In 2018, U.S. Embassy Moscow invites high school teachers and tutors to nominate students for this program. The winner will travel to the United States in June-July to participate in an Institute held at Wake Forest University in North Carolina. Students from Europe and the United States will take part in discussions on global issues, training sessions, workshops, community-based programs, study tours, and cultural events. The participants will work together to prepare a joint project that promotes the goals of the Institute.
Selection and Nomination
All forms should be completed in English.
For teachers and tutors: we’re looking for bright students who speak English well and would be an outstanding representative of Russia. For additional information, please review the eligibility requirements. Please complete the nomination and ask your student to fill out the application.
For High school students: talk to a teacher who knows you well about why you would like to participate in this program. If your teacher agrees to nominate you, please fill out the application and ask them to complete the nomination.
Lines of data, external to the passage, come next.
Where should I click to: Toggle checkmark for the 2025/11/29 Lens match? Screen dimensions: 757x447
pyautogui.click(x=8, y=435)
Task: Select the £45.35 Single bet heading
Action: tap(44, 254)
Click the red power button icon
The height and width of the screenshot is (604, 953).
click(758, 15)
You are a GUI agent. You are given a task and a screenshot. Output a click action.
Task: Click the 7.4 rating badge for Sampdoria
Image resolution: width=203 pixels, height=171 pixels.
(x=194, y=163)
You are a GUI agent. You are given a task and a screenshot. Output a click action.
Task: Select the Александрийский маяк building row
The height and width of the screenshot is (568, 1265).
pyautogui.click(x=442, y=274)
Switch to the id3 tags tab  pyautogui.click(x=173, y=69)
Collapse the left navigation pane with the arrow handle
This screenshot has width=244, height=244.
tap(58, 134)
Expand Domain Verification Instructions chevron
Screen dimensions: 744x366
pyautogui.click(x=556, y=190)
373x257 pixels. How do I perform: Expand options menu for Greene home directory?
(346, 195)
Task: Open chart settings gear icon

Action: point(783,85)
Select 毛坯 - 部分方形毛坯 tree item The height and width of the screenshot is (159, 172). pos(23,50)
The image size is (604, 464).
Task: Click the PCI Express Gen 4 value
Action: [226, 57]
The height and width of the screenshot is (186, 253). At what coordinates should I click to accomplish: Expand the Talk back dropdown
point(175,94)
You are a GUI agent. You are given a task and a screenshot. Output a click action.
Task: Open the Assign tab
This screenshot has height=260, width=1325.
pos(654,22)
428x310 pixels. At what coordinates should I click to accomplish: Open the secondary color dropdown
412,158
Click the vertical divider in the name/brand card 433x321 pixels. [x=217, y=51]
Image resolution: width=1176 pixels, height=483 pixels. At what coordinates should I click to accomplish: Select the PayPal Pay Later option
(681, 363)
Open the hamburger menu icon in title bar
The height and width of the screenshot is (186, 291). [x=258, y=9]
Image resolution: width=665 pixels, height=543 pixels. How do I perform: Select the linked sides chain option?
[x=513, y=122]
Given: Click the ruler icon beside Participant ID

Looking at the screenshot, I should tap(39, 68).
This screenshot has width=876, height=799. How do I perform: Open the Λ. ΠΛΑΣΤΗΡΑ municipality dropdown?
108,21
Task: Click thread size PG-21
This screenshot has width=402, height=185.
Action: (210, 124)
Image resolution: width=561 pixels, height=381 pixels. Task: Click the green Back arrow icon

Please submit the nomination and application forms together (in one email) to Academic Exchanges at US-RussiaExchanges@state.gov.
Please write “BFTF 2018 nomination: [LAST NAME, First Name]” in the subject line.
Application Deadline: January 31, 2018 (23:59 Moscow time).
For questions, please call the office at (495) 728-5000, ext. 4925, or send an e-mail to US-RussiaExchanges@state.gov.
Semi-finalists will be contacted for a Skype interview in late February 2018. The winner and alternate candidates will be announced in May 2018.
- “Teacher-student” pairs must be unique. Teachers may not nominate more than one student. Students may only apply once. Multiple applications will not be reviewed by the commission;
- Nominated students must be born between June 22, 1999, and June 22, 2002 (i.e., be 16, 17, or 18 years of age at the time the program begins);
- Students must be highly proficient in English, which will be tested during the semi-finalist interview;
Note to teachers/tutors: nominators must have enough English language proficiency to be able to describe their student’s achievements and performance in the nomination;
- Students must be committed to enrolling in (or continuing their studies at) high school or university in their home countries in Fall 2018, following completion of the institute;
- Students should demonstrate strong leadership potential and interest in transatlantic relations and diplomacy; they should also indicate a serious interest in learning about the United States.
- Teachers should pay particular attention to their student’s interest in learning about the United States (teachers of English, Social Studies, History, Literature or Economics should indicate if American aspect is included in their curricula);
- As indicated by their nominating teacher, students should demonstrate a high level of academic achievement (academic grades, awards, and teacher recommendations);
- Preference will be given to students demonstrating a commitment to community and extracurricular activities and having little or no prior U.S. study or travel experience;
- Students must be mature, responsible, independent, confident, open-minded, tolerant, thoughtful and inquisitive; they must be willing and able to fully participate in an intensive summer program, with community service and educational travel; they must also be comfortable with campus life, shared living accommodations, travel and interaction with a multinational, co-ed group of participants from across Europe and the United States; students must be comfortable engaging with the Americans they meet in the host communities and be able to adjust to cultural and social practices different from those of their home countries.